There are a number of neighbourhoods, well outside the centre, with strong regional affiliations, which is why 99.9% of Indian restaurants in the centre are so spectacularly mediocre.

The biggest Indian grouping is Gujeratis, concentrated in unspectacular, but VERY middle class, North London suburbs (always with good Indian shops near the railway or Metropolitan Line tube station): Wembley, Kingsbury, Harrow, Kingsbury Kenton. Generally, use the A-Z or Google Maps to find the *.* High Street or High Road, but walking near the station helps too

In the southern suburbs, there's a major cluster of Sri Lankan/South Indian Tamils and East African Asians (Hindus, Sikhs, Christians and Muslims, born in East Africa of South Asian origin, but expelled by the racist thugs who misgoverned the ex-colonies in the late 60s and early 70s) round Tooting Broadway and Colliers Wood tube stations (in the south, where there are few tube lines, South Asians oddly congregated round them: in the north, where there are lots, they congregated round the railway stations)
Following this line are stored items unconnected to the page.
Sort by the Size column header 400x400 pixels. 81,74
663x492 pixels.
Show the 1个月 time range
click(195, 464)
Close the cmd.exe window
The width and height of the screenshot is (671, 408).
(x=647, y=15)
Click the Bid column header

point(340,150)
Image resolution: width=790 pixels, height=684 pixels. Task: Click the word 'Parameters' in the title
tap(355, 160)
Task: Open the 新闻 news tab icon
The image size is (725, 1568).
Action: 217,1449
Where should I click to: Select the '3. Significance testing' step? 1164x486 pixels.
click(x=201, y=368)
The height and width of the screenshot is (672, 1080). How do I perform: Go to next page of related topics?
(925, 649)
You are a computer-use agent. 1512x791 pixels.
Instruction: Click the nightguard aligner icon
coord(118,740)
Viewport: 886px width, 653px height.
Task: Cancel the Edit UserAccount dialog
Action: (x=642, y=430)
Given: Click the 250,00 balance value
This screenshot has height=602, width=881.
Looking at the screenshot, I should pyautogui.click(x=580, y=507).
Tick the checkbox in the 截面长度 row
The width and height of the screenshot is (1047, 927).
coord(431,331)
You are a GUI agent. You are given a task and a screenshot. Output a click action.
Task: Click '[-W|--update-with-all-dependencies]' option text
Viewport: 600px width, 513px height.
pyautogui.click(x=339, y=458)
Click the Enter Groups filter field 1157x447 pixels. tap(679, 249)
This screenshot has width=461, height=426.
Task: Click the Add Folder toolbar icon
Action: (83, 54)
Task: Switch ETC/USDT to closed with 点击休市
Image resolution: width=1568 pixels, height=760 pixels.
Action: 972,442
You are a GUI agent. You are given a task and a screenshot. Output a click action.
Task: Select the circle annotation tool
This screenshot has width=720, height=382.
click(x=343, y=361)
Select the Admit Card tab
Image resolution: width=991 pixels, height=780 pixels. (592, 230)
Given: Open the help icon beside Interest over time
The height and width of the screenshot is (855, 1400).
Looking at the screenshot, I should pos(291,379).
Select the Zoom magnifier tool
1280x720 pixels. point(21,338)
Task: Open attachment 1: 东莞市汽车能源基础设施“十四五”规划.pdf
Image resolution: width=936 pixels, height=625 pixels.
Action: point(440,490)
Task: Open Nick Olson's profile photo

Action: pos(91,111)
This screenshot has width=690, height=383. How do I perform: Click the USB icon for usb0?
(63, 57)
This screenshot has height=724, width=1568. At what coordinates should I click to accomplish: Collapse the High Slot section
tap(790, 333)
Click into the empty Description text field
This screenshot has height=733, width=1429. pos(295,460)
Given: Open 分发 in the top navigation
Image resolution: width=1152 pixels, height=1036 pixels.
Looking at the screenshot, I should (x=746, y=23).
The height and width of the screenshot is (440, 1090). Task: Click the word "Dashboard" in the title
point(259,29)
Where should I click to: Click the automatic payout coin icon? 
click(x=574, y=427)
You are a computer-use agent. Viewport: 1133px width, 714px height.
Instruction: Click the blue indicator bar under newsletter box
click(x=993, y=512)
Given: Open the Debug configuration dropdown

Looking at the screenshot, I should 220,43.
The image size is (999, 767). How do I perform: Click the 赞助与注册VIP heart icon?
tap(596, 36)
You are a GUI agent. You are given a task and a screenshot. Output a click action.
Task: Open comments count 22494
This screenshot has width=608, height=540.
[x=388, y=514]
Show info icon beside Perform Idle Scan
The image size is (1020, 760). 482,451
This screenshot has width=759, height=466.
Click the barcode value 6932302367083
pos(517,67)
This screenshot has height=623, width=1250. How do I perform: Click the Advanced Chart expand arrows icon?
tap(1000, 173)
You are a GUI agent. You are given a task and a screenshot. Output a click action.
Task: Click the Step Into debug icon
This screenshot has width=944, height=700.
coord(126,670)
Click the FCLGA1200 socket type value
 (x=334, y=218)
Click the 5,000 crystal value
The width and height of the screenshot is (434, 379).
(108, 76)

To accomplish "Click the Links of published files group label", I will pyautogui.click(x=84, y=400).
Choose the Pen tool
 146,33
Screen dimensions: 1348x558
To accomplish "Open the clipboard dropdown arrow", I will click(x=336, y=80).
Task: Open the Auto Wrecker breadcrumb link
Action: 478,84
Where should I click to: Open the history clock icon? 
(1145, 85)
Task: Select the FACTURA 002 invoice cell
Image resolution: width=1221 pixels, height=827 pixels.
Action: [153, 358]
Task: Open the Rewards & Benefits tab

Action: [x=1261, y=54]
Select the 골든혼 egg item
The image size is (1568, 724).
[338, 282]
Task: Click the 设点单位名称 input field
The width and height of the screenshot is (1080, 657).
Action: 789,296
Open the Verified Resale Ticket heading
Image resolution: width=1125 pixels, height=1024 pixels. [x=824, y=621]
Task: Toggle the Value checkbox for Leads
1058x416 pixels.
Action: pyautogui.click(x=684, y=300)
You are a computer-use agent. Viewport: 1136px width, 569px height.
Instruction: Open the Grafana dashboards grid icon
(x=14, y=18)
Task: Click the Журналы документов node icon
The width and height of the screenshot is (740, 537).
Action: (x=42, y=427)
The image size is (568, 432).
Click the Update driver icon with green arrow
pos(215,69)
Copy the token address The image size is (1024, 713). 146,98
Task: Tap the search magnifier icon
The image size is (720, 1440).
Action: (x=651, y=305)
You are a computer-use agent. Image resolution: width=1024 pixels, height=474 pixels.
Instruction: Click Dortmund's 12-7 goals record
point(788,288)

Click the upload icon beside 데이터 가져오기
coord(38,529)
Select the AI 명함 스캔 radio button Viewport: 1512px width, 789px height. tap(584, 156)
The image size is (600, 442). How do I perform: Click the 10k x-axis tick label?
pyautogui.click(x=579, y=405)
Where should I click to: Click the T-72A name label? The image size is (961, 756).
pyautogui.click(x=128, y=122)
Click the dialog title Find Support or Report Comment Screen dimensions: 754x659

Avoid Brick Lane. The Indian-dominated suburbs cater heavily for locals, who tend to be affluent, spectacularly integrated, and heavily Sikh, Christian or Hindu. Their shops have articulate and knowledgeable cusatomers, and their merchants and restaurateurs are delighted to see visitores. Brick Lane's locals are poor, often heavily radicalised, Muslim Bangladeshis and Pakistanis, with a dreadful culture of discouraging English-speaking in women and no tradition of eating out. So Brick Lane's restaurants are for relatively undiscriminating tourists and City workers. Fun, but not worth savouring. Their raw food shops are terrific though for cooking at home.

Upton Park (PQ's Green St) is a more affluent, better integrated, Brick Lane. More Muslim than the southern and northern suburbs, but less resentment, squalor and misogyny.

Southall has probably the most "subcontinental" feel. The McDs advertise halal chicken, the pubs have been Indianned, the skyline is dominated by temple domes (the main Southall Sikh temple is amazing) and gold shops are ten a rupee.

The most spectacular monument though is the Hindu temple just south of IKEA in Neasden, newar the North London clusters
flanneruk is offline  
Jun 22nd, 2011, 08:18 AM
Join Date: Apr 2005
Posts: 5,056
The Indian lady I work with goes up to the Brick Lane area a couple of times a year for saris etc.